What is needed:
Starting at the line that contains "Image resolution: width=560", restate every line word for word through the end of the entries.

Stored items:
• • •

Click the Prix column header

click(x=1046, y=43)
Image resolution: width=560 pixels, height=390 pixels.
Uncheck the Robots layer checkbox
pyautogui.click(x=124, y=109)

• • •

Finished task:
Image resolution: width=560 pixels, height=390 pixels.
Uncheck the Robots layer checkbox
pyautogui.click(x=124, y=109)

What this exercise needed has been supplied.